▶ **Reading passage**
^^^^^^^^^^^^^^^^

# Opus-X score and more.



## Humidor Minister (Oct 5, 2007)

I made the mistake of driving the way that takes me by Tinder box. They had 8 Opux-X left and he said I could have the humi for a contribution of 5 bucks. So I got sucked into the humidorian vortex and walked out with this.


----------



## Jcaprell (Jul 30, 2008)

Nice Pickup!!


----------



## SMOKE20 (Apr 26, 2008)

nice deal


----------



## Coop D (Oct 19, 2008)

DAMN VORTEX!!!!

The humi looks cool


----------



## smokinj (Jan 16, 2008)

Sweet score Bill. Too bad he made you pay for box, but a good deal at $5 bucks. Are those the Reserva d' chateau or double-corona size?


----------



## jitzy (Jan 7, 2007)

awesome score on those


----------



## mdj65 (Jun 22, 2008)

Great pick up!! That was hard to resist.


----------



## CigarMan Phil (Jun 9, 2008)

Nice pick up man


----------



## DBCcigar (Apr 24, 2008)

Nice!


----------



## Redbeard (Aug 7, 2006)

great looking smokes. One of these days ill purchase an opus X


----------



## baba (Nov 5, 2007)

Yup - know what you mean Vortex. Gets me all the time.


----------



## sofaman (Jun 20, 2007)

Great Find!!!


----------



## Humidor Minister (Oct 5, 2007)

smokinj said:


> Sweet score Bill. Too bad he made you pay for box, but a good deal at $5 bucks. Are those the Reserva d' chateau or double-corona size?


Actually the money for the boxes goes to Casa De Los Ninos. It's a place for abused kids so it's money very well spent. As for the gars they are Reserva d' Chateau. I'm going back tomorrow and picking up 8 of the Double coronas. 15 each. Not too bad a deal.


----------



## jitzy (Jan 7, 2007)

William Wyko said:


> Actually the money for the boxes goes to Casa De Los Ninos. It's a place for abused kids so it's money very well spent. As for the gars they are Reserva d' Chateau. I'm going back tomorrow and picking up 8 of the Double coronas. 15 each. Not too bad a deal.


actually thats msrp for the double coronas so thats a great deal


----------



## Humidor Minister (Oct 5, 2007)

Their asking 17.97 for the double corona. Still not to bad though. They sell out usually in a day or 2.

^^^^^^^^^^^^^^^^

▶ **Stated problem 1**
Turn the paragraph in the cigar thread that begins "Actually the money for the boxes" into a short bulleted list that keeps its main facts.
▶ **Stated problem 2**
Copy everything in the cigar thread from "I made the mistake" down to "(Jul 30, 2008)", word for word.
Rely only on the cigar thread above.

▶ **Provided material**
^^^^^^^^^^^^^^^^

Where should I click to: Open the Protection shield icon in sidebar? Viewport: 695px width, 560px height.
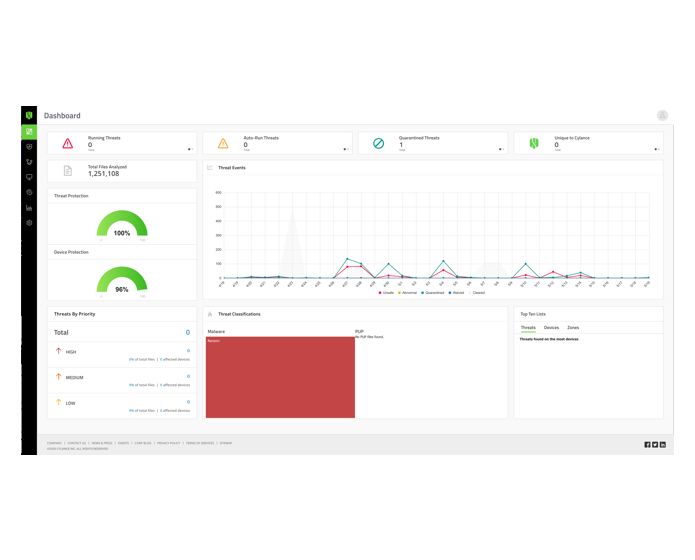pos(29,147)

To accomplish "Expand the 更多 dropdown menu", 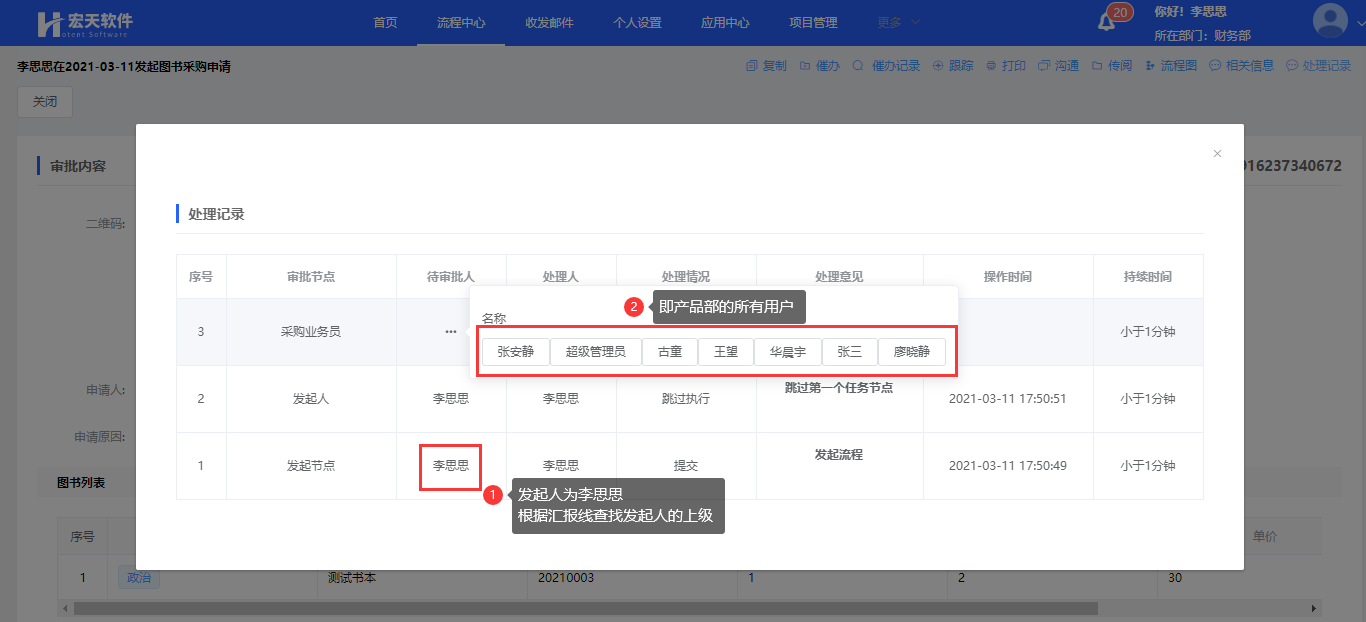I will [x=898, y=22].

^^^^^^^^^^^^^^^^

▶ **Written response 1**
- The money paid for the boxes goes to Casa De Los Ninos, a place for abused kids.
- The cigars are Reserva d' Chateau.
- The writer plans to go back tomorrow to buy 8 of the Double coronas at 15 each.

▶ **Written response 2**
I made the mistake of driving the way that takes me by Tinder box. They had 8 Opux-X left and he said I could have the humi for a contribution of 5 bucks. So I got sucked into the humidorian vortex and walked out with this.


----------



## Jcaprell (Jul 30, 2008)